(Saved entries)
^^^^^^^^^^^^^^^^
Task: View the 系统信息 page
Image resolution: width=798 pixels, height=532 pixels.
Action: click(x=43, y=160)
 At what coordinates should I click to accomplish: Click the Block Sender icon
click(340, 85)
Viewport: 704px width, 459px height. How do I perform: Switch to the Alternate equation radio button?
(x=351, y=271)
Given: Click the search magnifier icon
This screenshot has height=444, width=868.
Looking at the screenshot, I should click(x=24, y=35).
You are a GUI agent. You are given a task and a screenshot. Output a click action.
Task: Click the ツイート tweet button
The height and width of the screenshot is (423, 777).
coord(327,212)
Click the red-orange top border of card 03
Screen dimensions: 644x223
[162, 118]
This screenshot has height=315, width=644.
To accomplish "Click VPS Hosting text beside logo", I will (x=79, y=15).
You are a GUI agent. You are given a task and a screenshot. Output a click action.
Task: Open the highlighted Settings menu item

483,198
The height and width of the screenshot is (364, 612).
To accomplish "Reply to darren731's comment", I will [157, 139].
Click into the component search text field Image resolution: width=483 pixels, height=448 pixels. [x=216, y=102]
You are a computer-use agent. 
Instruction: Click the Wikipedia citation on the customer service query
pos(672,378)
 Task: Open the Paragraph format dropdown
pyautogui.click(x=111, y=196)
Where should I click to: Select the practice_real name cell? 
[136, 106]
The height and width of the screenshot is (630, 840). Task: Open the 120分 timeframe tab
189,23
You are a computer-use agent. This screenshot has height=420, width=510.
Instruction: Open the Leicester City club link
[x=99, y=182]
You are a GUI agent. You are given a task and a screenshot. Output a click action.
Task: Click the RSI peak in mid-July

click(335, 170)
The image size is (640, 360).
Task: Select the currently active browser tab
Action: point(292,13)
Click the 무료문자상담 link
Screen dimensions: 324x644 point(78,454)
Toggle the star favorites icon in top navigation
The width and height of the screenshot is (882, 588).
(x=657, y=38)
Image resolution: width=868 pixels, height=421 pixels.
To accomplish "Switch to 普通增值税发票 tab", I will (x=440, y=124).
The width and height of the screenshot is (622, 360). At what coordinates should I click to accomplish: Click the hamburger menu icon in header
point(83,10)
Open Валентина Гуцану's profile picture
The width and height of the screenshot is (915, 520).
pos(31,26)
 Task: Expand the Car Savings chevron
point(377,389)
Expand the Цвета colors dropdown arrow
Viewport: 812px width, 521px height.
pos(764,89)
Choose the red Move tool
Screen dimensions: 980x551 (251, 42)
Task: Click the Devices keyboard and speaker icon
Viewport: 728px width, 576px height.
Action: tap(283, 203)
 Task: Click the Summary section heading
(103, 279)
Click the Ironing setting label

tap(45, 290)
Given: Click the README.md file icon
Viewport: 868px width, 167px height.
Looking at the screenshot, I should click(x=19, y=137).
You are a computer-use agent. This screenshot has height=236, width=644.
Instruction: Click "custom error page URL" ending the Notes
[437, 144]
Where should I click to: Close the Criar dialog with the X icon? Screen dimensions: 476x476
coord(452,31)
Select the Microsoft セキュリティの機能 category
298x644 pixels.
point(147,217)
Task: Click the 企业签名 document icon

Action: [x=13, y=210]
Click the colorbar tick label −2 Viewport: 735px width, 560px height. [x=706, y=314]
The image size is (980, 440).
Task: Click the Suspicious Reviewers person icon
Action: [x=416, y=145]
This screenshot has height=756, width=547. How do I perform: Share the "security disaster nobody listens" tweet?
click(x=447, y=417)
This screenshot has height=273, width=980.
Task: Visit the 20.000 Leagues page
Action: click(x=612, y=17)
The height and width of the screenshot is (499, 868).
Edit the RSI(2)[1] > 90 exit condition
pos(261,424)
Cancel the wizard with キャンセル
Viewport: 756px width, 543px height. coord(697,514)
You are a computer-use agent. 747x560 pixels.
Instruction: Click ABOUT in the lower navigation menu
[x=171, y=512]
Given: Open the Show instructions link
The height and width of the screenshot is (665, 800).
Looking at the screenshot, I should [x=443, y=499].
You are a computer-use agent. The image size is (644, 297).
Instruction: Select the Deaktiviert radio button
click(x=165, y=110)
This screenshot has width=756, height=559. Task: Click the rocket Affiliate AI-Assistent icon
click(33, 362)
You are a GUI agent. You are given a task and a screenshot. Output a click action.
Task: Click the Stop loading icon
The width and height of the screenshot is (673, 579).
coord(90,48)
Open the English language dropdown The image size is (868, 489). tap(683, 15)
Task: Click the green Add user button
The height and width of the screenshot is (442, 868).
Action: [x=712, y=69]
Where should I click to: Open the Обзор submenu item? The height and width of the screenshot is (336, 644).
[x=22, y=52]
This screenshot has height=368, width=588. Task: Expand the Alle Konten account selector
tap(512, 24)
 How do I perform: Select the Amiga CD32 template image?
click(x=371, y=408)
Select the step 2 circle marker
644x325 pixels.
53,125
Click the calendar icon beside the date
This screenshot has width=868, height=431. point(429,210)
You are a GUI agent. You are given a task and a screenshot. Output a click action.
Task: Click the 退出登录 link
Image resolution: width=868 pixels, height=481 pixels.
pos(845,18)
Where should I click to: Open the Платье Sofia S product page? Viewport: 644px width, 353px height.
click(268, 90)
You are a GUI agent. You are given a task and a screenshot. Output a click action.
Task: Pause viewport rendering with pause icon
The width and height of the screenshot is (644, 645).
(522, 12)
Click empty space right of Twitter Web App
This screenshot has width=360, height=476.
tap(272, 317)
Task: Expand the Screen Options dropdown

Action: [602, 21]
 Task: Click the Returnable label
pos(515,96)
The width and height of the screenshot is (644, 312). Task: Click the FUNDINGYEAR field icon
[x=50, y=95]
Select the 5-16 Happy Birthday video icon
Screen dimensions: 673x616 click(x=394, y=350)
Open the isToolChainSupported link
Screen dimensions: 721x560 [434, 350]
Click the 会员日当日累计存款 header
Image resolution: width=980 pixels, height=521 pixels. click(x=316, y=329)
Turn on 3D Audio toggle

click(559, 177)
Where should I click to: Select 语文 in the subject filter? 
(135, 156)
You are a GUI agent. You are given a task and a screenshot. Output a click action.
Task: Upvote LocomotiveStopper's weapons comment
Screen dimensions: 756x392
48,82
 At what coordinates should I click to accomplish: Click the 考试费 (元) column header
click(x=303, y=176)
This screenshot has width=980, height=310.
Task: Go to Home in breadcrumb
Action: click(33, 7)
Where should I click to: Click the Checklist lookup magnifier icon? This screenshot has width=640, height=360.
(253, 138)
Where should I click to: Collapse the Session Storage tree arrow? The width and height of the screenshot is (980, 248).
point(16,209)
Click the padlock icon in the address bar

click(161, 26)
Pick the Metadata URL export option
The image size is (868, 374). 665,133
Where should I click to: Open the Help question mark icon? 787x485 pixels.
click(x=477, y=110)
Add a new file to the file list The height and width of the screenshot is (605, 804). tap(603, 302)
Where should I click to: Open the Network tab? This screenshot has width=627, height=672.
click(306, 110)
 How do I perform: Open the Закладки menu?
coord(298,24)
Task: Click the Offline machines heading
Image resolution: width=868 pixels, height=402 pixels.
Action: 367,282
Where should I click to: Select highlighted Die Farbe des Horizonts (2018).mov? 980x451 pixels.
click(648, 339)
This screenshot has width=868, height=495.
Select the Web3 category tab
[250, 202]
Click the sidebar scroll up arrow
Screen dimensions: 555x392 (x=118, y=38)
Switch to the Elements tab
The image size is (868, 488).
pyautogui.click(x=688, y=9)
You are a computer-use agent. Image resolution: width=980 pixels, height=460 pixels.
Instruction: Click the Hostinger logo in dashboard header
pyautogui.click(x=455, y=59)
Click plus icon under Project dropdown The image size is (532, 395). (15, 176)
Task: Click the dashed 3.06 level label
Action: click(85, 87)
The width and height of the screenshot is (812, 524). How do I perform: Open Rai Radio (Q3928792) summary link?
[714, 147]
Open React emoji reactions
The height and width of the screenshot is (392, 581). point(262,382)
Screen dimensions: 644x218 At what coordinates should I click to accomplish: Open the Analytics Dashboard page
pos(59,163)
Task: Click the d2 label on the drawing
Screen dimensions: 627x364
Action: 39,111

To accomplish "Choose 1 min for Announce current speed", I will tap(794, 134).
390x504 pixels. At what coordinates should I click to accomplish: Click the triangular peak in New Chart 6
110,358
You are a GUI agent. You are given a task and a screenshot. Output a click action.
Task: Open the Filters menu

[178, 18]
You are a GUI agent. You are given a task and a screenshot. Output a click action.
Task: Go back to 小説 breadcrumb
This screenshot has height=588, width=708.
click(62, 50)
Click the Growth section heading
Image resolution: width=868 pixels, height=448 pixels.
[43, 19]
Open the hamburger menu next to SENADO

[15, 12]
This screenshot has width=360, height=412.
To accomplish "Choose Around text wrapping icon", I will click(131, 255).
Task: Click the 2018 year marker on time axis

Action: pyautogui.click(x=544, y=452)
^^^^^^^^^^^^^^^^
Check every line of the records, and copy the ones that hold the word "comment".

• _Response area_:
To accomplish "Reply to darren731's comment", I will [157, 139].
Task: Upvote LocomotiveStopper's weapons comment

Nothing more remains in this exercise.